◆ **Assigned task**
Each line from the one with "Viewport: 1456px width, 819px height." through the final line of the entries below must be printed exactly, and the pictures must not be.

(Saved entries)
════

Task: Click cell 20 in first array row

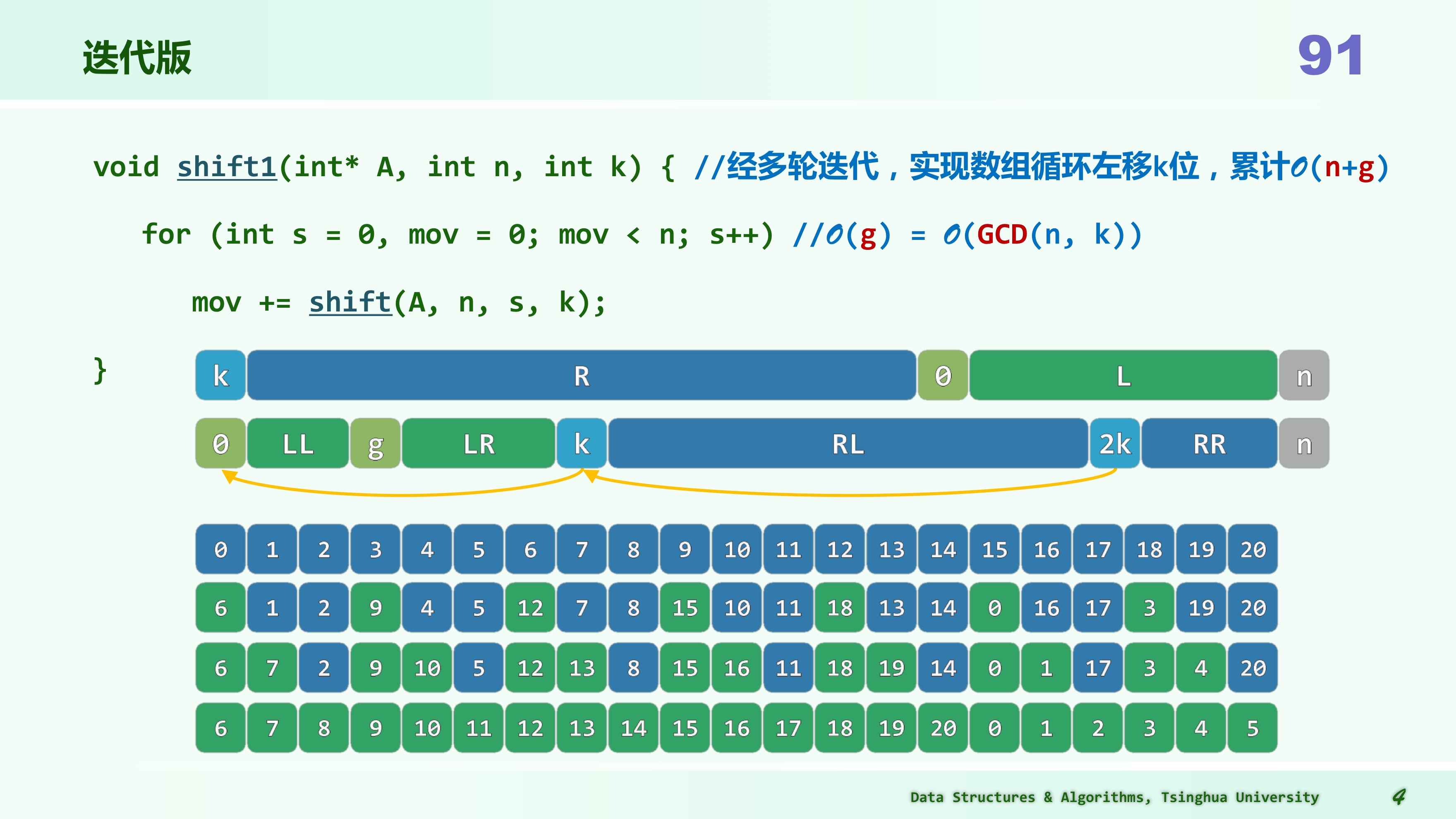Action: [x=1252, y=549]
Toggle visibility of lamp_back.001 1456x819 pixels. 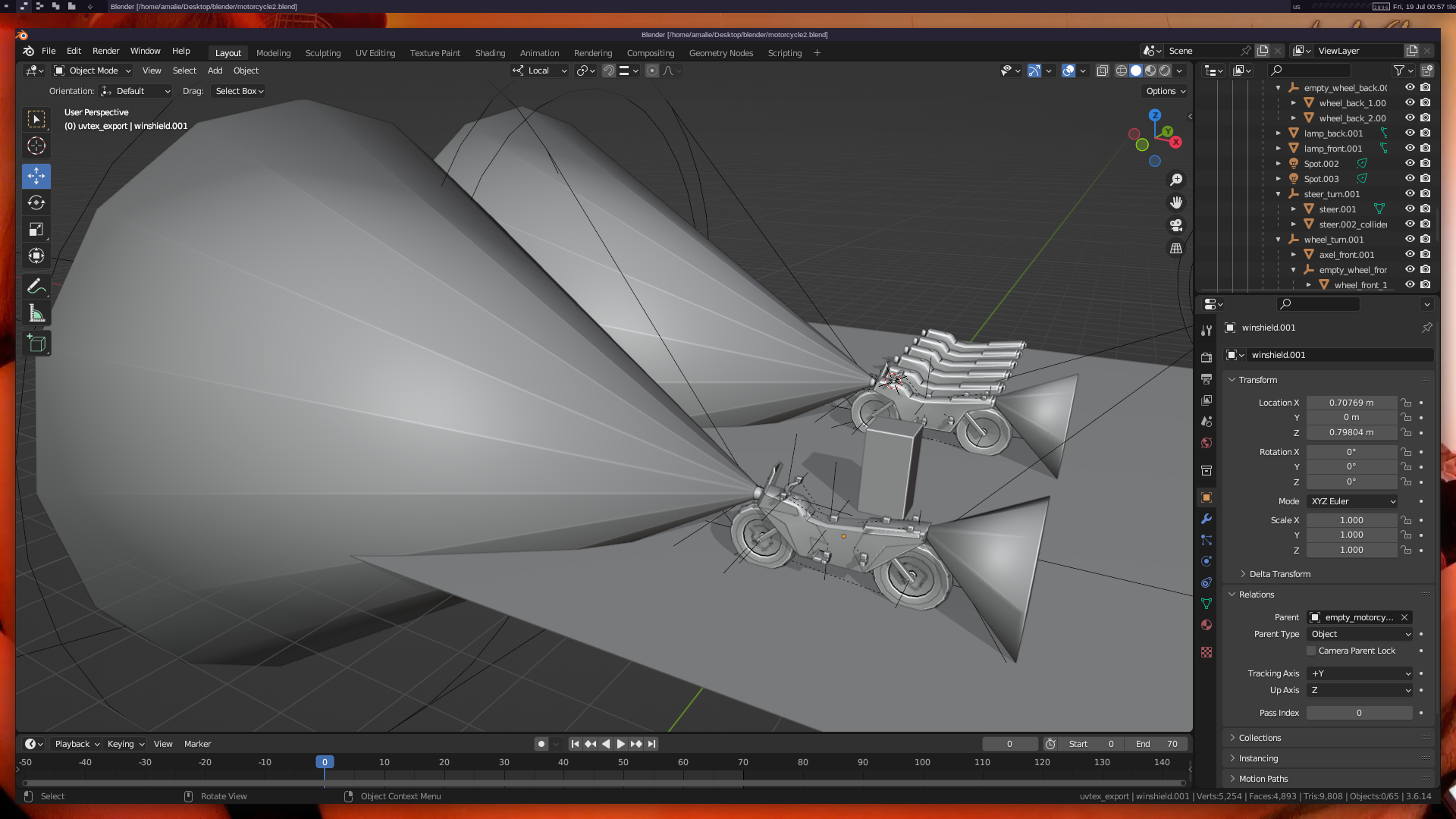click(x=1410, y=133)
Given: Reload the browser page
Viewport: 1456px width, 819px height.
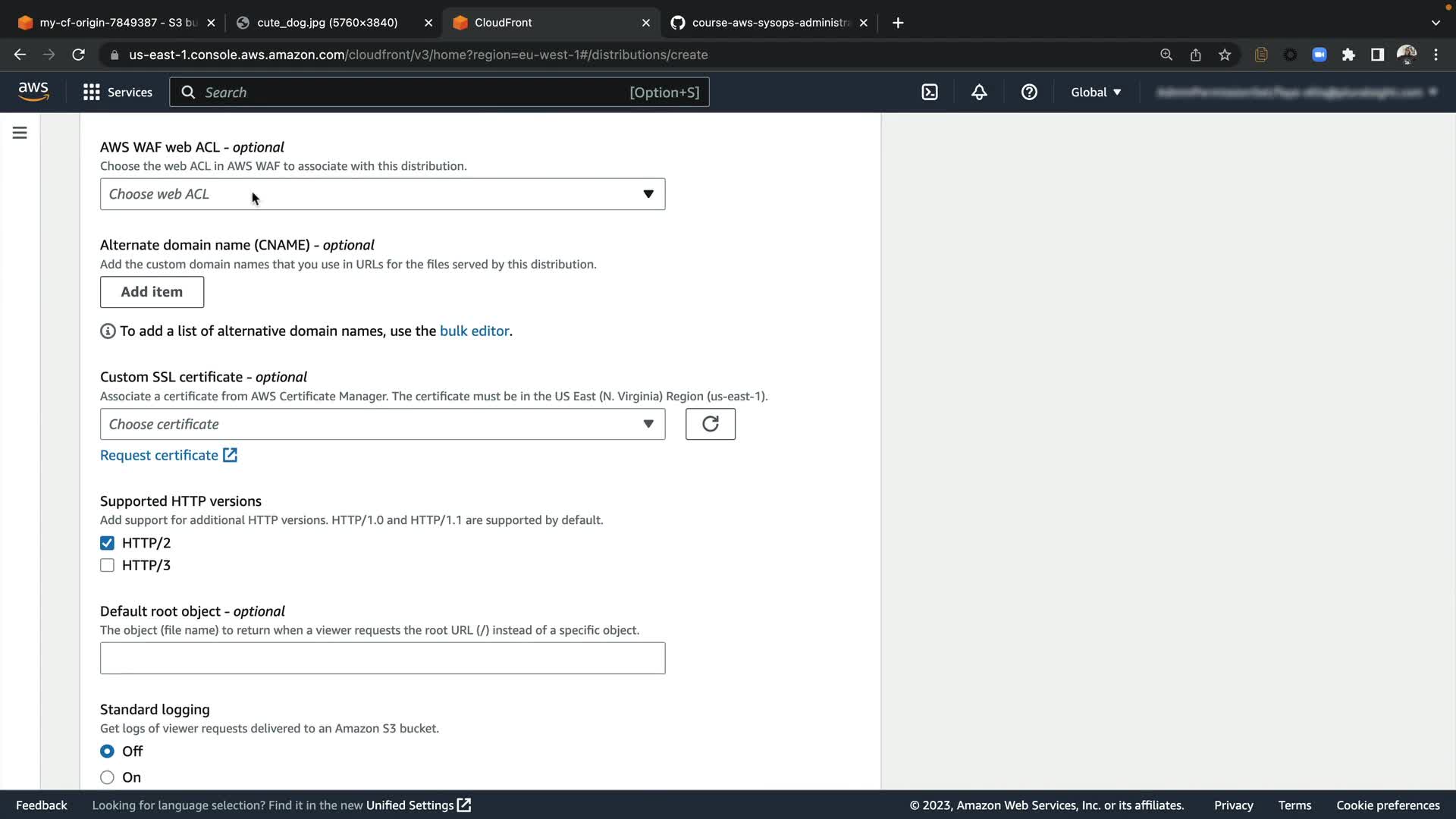Looking at the screenshot, I should coord(78,55).
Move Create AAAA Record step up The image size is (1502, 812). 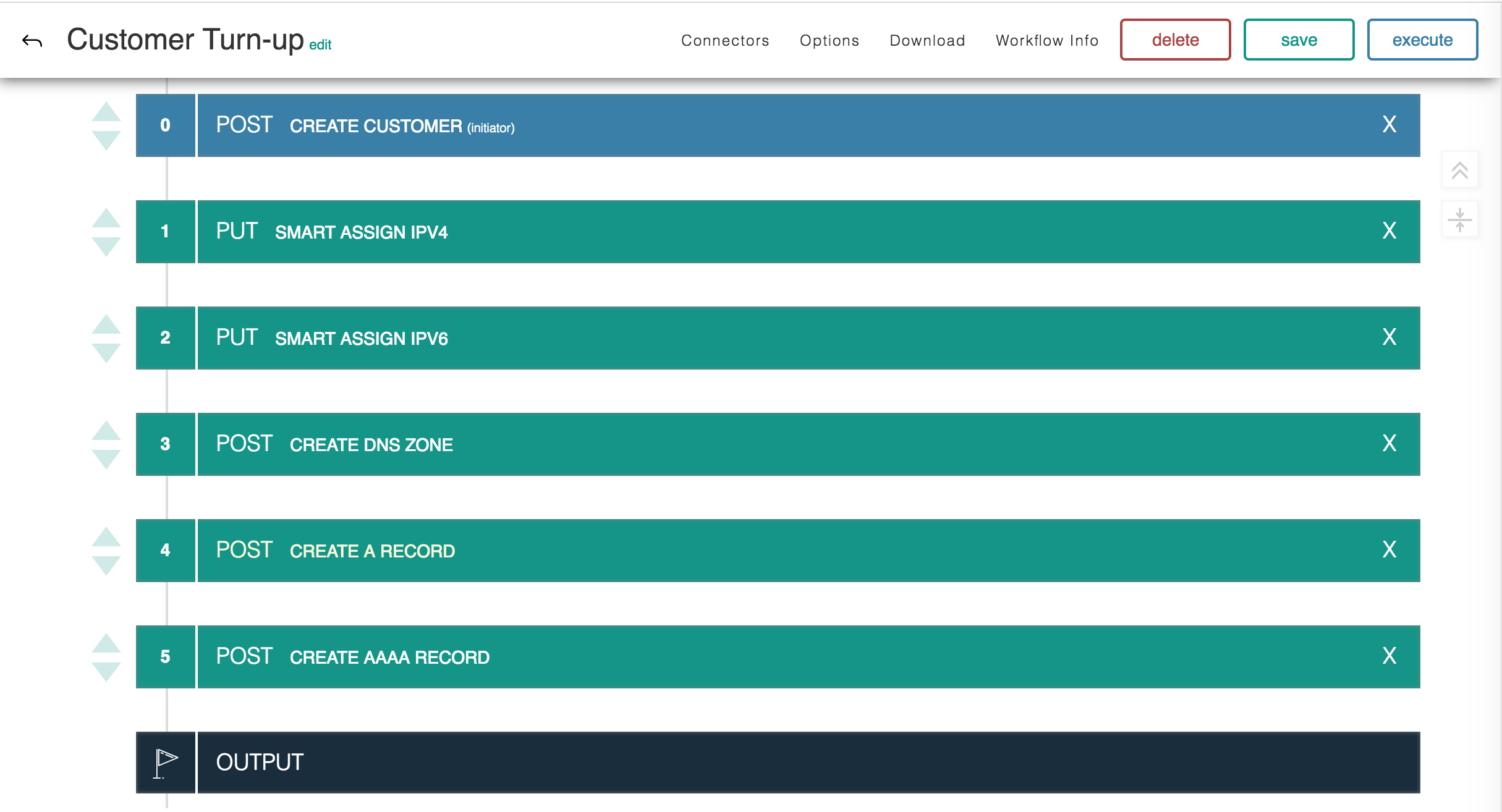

════

◆ **Exercise result**
Viewport: 1456px width, 819px height.
Looking at the screenshot, I should coord(78,55).
Move Create AAAA Record step up The image size is (1502, 812). 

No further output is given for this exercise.